- [Metin bölümü]
◇ ◇ ◇

1. 2008 yılında yaşadıkları büyük kriz, yeterli nüfusun olmaması, yılın çok büyük bölümünün bırakın futbol oynamaya, sokakta yürümeye bile elverişli olmadığı bir iklim ve coğrafya, futbol için yeterli ve gerekli tesislerin olmaması, türkiye'de yaşayan neredeyse her ebeveynin küçüklükten beri çocuğuna "büyüyünce oku da doktor ol" nasihatının bir benzerinin balıkçılık hakkında verildiği bir ülkenin, ilk defa katıldıkları avrupa şampiyonasında oynadıkları düzgün ve dürüst bir futbolla, taraftarlarının yarattığı müthiş atmosferlere kendisine hayran bırakan, futbol ekolü olan ingiltere'yi eleyerek çeyrek finale çıkan futbol takımı.

    (bkz: neden bu kadar uzun cümle kuruyorum)

    yazının başına olumsuz sayılabilecek birkaç cümle ile başladım fakat kimse bu gelen başarının tesadüf veya şans unsurları sayesinde olduğuna lütfen düşünmesin. bu işe tam anlamıyla sıfırdan başlandı. kriz daha ortaya çıkmadan önce, büyük bir balon yaratan yatırımcıların son hedefi nedense futbol sahaları, kapalı futbol salonları oldu. devasa derece büyüklükte arenalar yapmak yerine küçük tesislerden başladılar. ülkenin neredeyse iflasa sürüklenmesinden hemen önce onlarca, yüzlerce tesis yapıldı çünkü 90'larda ülkede futbol oynamak neredeyse imkansızdı. bu yatırımlar doğrultusunda ise antrenörlük lisansı almayı herkese açık bir hale getirip, bu anlayışın gelişiminin önünü açtılar ve sonucunda ülkede 400'den fazla eufa a lisansı sahip antrenör yetiştirdiler.

◇ ◇ ◇

- [Yazılı yönerge] Yukarıdaki futbol takımı yazısını, son cümlesinden sonrasını yazarak sürdürün.

- [Mevcut veriler]
◇ ◇ ◇

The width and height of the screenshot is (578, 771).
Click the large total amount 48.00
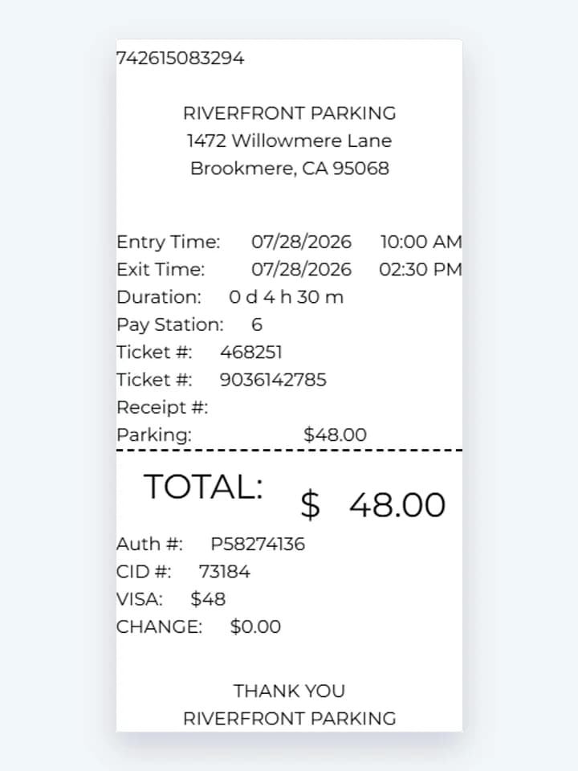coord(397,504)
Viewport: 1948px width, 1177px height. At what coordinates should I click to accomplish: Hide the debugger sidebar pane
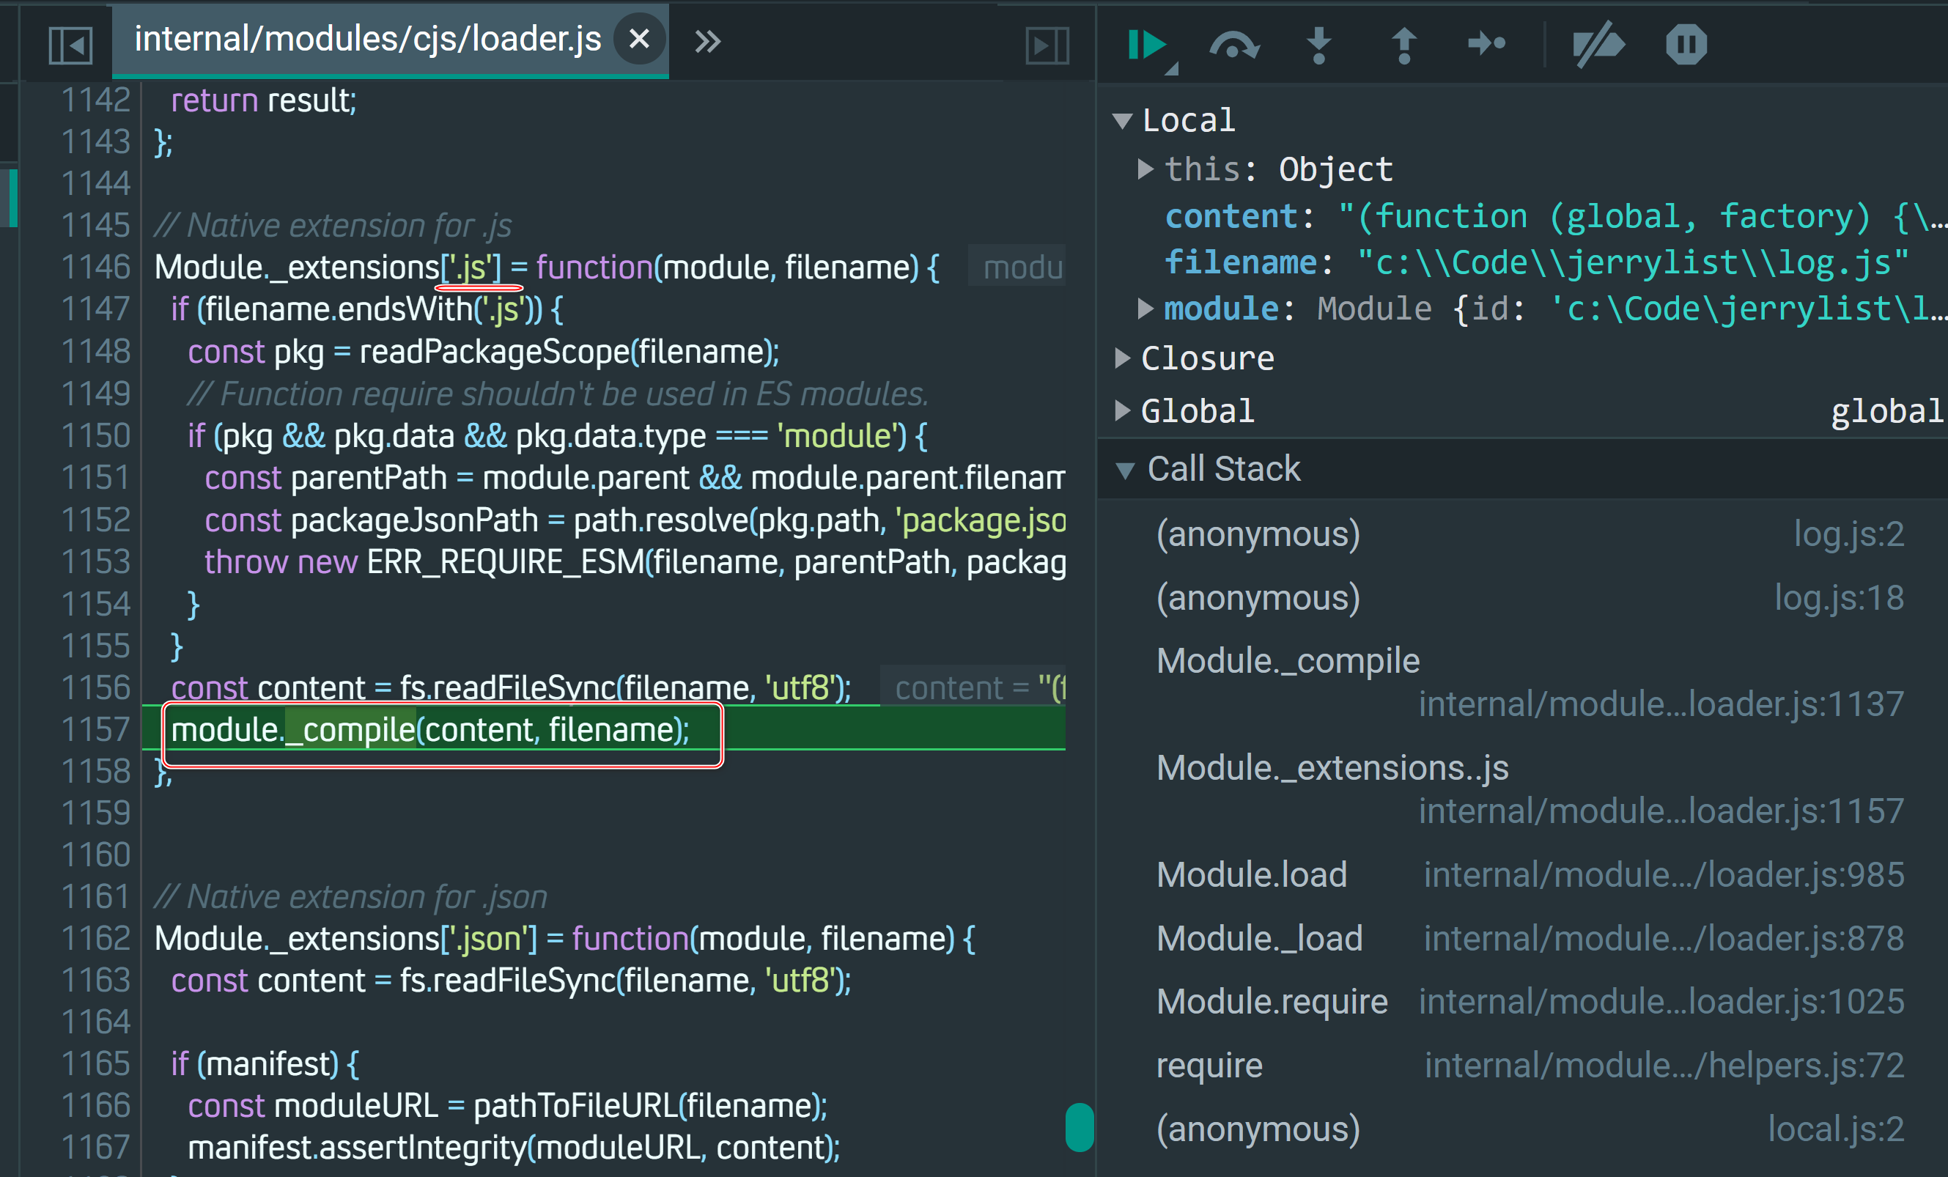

◇ ◇ ◇

- [Yanıt]
    o günlerde, şuan belçika'nın yaptığı gibi tek bir yıldız jenerasyon yetiştirmek yerine 4-5 yaşındaki çocuklara futbolu sevdirmeyi amaçladılar. belki kendi gençliğinde gudjohnsen izleyerek büyüyen, evlenen, çocuk sahibi olan her kişi, futbola merakı olan küçük çocuklarını ülkedeki bu teknik adamların akademilerinde eğitim görmesini sağladı. henüz çok küçükken dahi eufa lisansına sahip teknik adamlarla beraber çalıştılar. yaklaşık 15 yıldır, kardan kıştan dolayı yapılan kapalı spor tesislerinde yetişen sporcular şu an izlanda milli takımında oynuyorlar. bütün bu başarının altında yapılan yatırımlar ve sistematik bir çalışma yer alıyor. birçoğumuz için bu başarı tesadüfi bir şekilde gelişmiş gibi gözükebilir fakat kendileri için beklenenden erken olmasına karşın asla tesadüf veya süpriz değil.

    Brian Blickenstaff'ın vice'da yayınlanan bir makalesinde izlanda milli takımı için şöyle bir ifade yer alıyor.

    "What country has the world's best soccer team? Currently, according to FIFA's official rankings, it's Germany. That makes sense. Germany won the last World Cup. But I'm here to tell you that FIFA is wrong. The world's best team has never even played in the World Cup. It's never even qualified for a major tournament. With a population of about 317,000, it comes from a country roughly the size of St. Louis. I'm talking about Iceland."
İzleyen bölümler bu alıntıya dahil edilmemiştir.